__What the exercise asks__. Your job is to copy every line in the material containing the word "resolution".

__Supplied material__.

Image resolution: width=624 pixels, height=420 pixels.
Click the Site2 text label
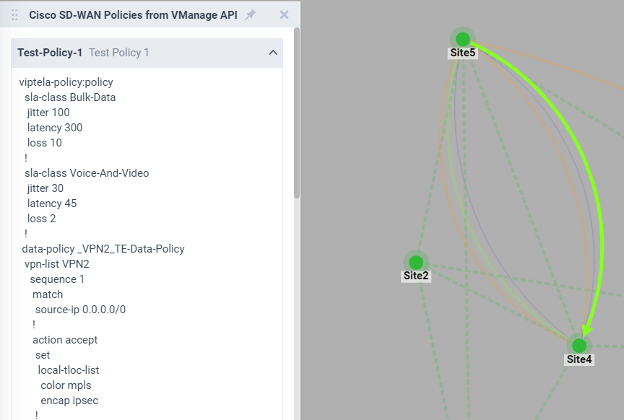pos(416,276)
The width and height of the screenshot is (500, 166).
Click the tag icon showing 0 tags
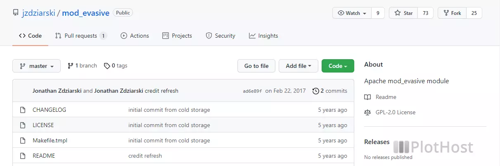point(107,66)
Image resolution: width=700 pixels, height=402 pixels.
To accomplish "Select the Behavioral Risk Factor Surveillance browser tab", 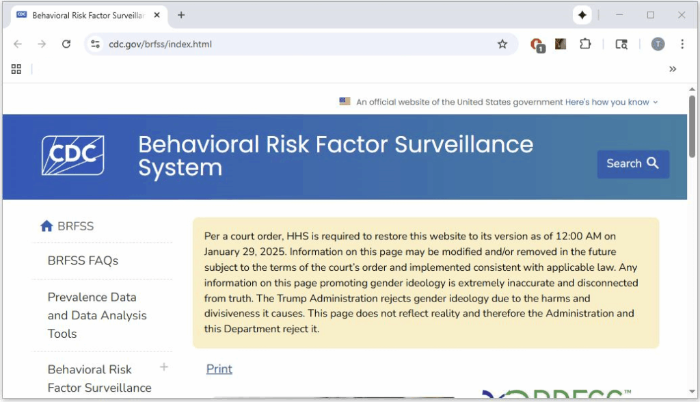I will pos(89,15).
==
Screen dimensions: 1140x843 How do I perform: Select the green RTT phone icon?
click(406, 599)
...
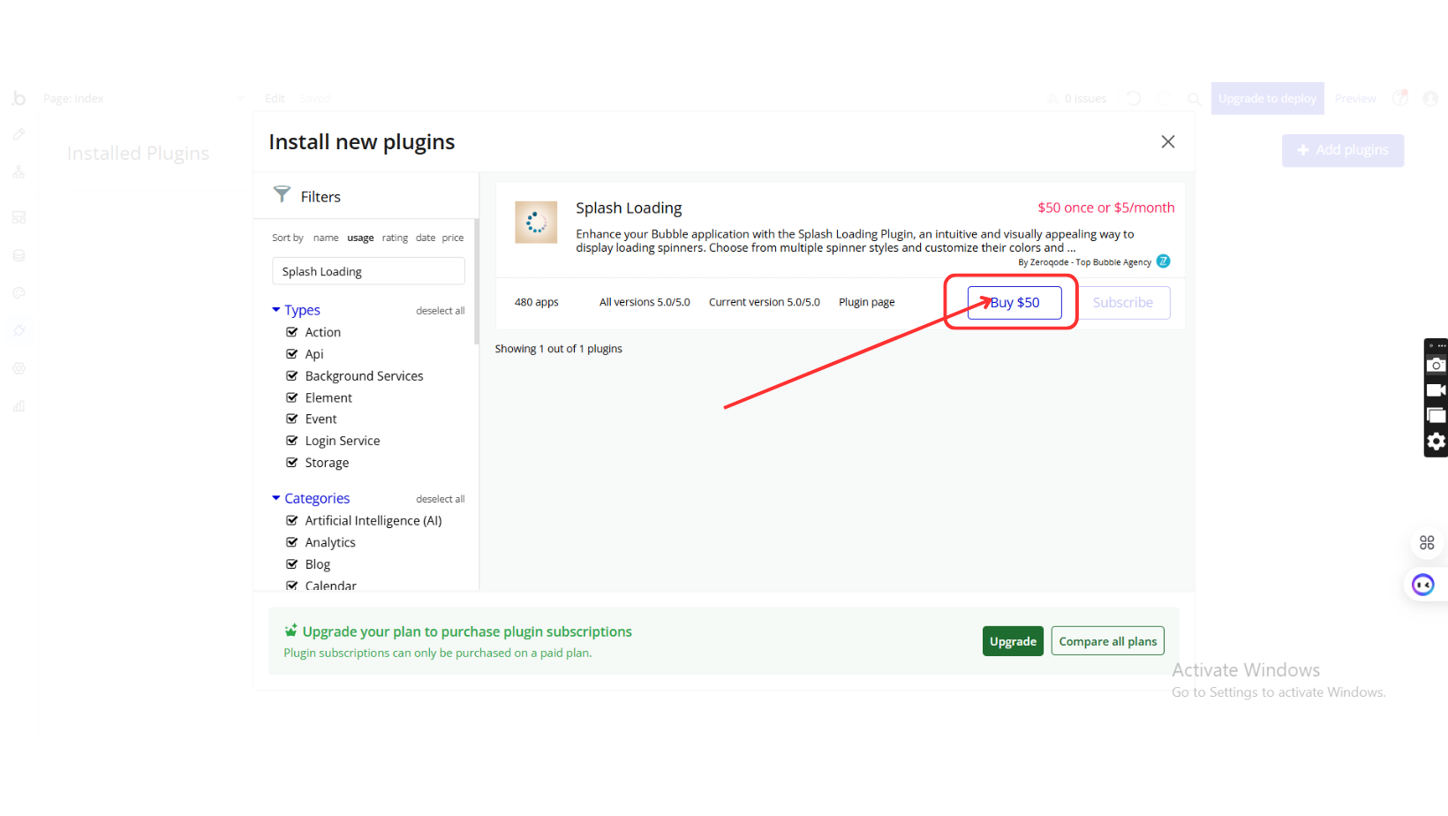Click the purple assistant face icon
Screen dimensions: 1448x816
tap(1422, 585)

__Task output__.
Image resolution: width=624 pixels, height=420 pixels.
Image resolution: width=700 pixels, height=402 pixels.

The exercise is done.